Kevin just looked at me, his expression suggesting I was being naive. For that matter, I probably was. “There’s evidence,” he said. “There’s strategy. And I’m not talking about this anymore. I’ve already said more than is prudent, but you’re important to me, Angie.”

“What is this about, really? You don’t like that I have male friends? That I was talking to Evan?”

“Talking to him? You cried on his shoulder, Angie.”

I tried to protest that Evan was just a friend, but the words felt bitter on my tongue, and I couldn’t seem to get them out.

Kevin took a step closer, closing the distance between us, and for the first time I realized that despite his lanky physique, there was an innate power to Kevin. “And no, I didn’t like it. I don’t like the way he looks at you, either. I don’t trust him. And I don’t want you getting mixed up with him or his friends. And honestly, Angie, I don’t think your uncle would like it, either.”

His last words ripped a sharp breath from me. He was right, of course. Jahn didn’t want me to be with Evan. Was this why? Was Evan—were all three of the guys—dangerous? Were they really criminals?

Holy shit, the possibility that the allegations five years ago had been true had never even occurred to me. And assuming it was true, had Jahn known? Had he simply discounted the possibility that men he loved like sons ran a criminal enterprise?

Or had my uncle, in some small way, admired the ingenuity that must go along with staying one step ahead of the law? Had he been just a little bit jealous of the rush those three must have experienced every time they crossed a line and got away with it?

Dangerous, yes. Edgy, absolutely.

But pretty damned exhilarating, too.

I shivered, and saw that Kevin was looking at me with a kind of fierce protectiveness. “I know,” he said. “Those guys are scary. Stay away from them. From all of them.”

I nodded mutely, but only because I knew I had to.

My shiver wasn’t from fear, but from excitement. From the possibility of finding that rush that I craved embodied in a man I wanted in my bed. A man that I already knew fired my senses.

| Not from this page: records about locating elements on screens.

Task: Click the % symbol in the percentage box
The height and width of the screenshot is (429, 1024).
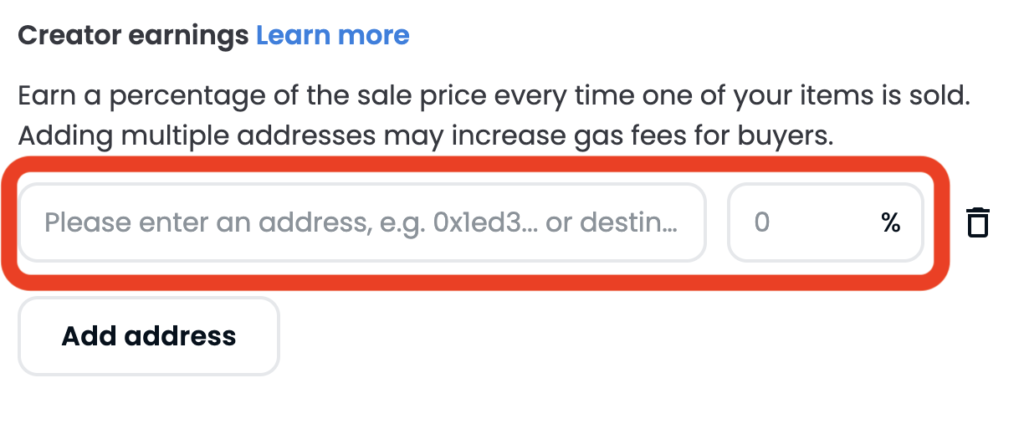Action: click(x=890, y=222)
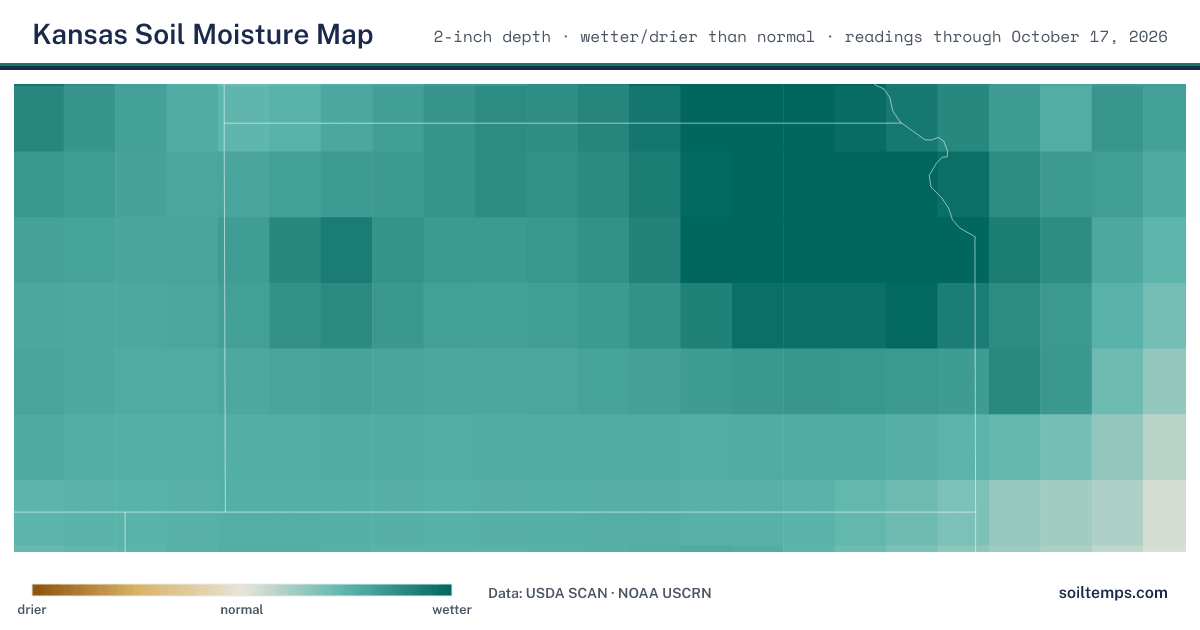Click the Colorado–Kansas vertical border line
The width and height of the screenshot is (1200, 630).
click(x=225, y=298)
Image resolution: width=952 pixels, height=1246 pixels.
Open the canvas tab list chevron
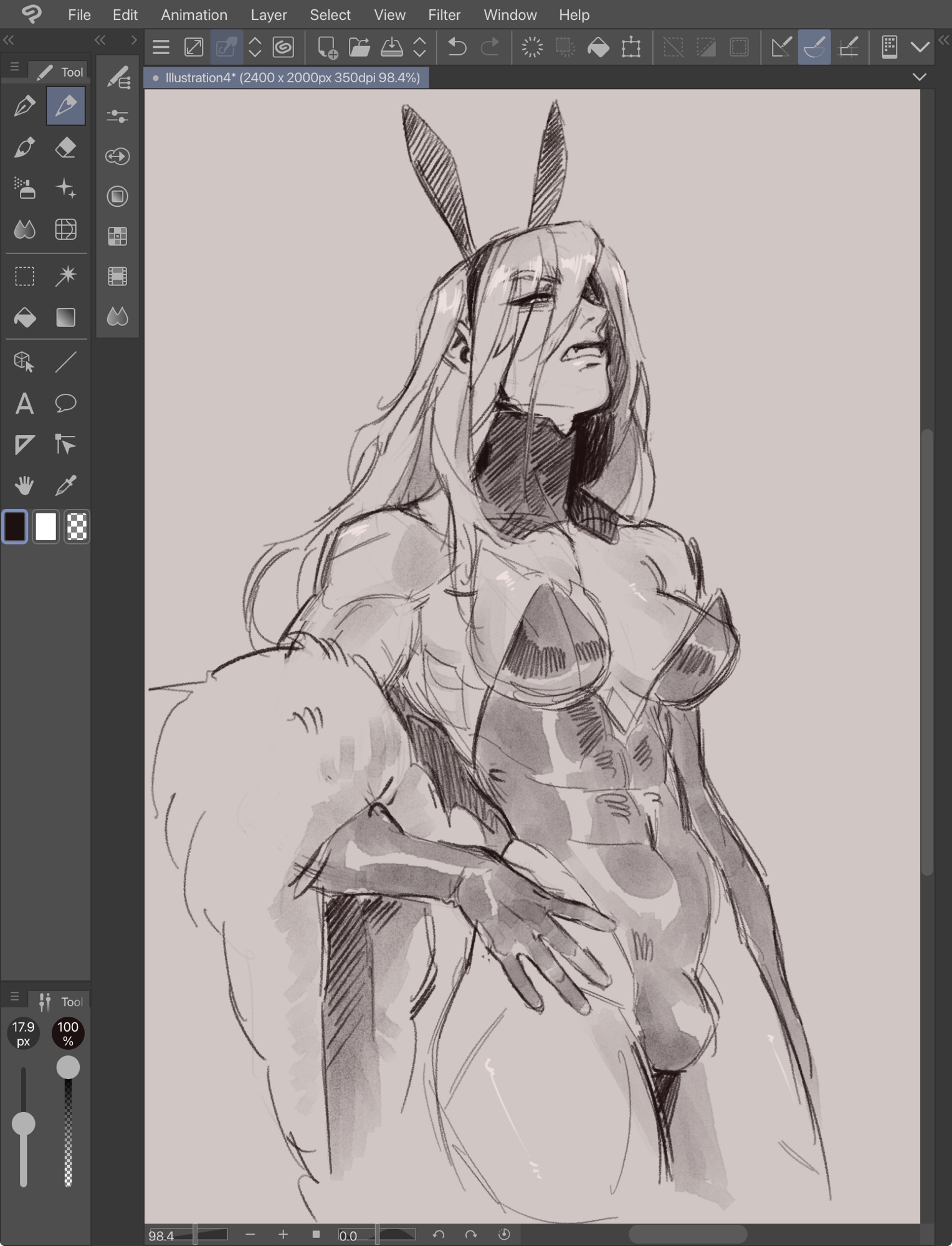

I didn’t know what that said about me and, honestly, I wasn’t inclined to dive into a pool of introspection. After all, the bottom line remained the same. I wanted Evan Black. Wanted his touch, his kiss. I wanted to be swallowed up whole, swept away.

Hell, I wanted to fly.

It would never happen, though. Maybe I didn’t know all of Evan’s secrets, but I knew damn well that he was loyal. He’d made a promise to Uncle Jahn, and nothing could make him break it. I may not understand what kind of game he’d been playing with me on the balcony, but I was absolutely certain that it wouldn’t end with me in Evan Black’s bed.

And as much as I hated to admit it, that was probably a good thing. I might crave the thrill, but I knew better than anyone that my wild urges had teeth—and I’d been bitten too many times already.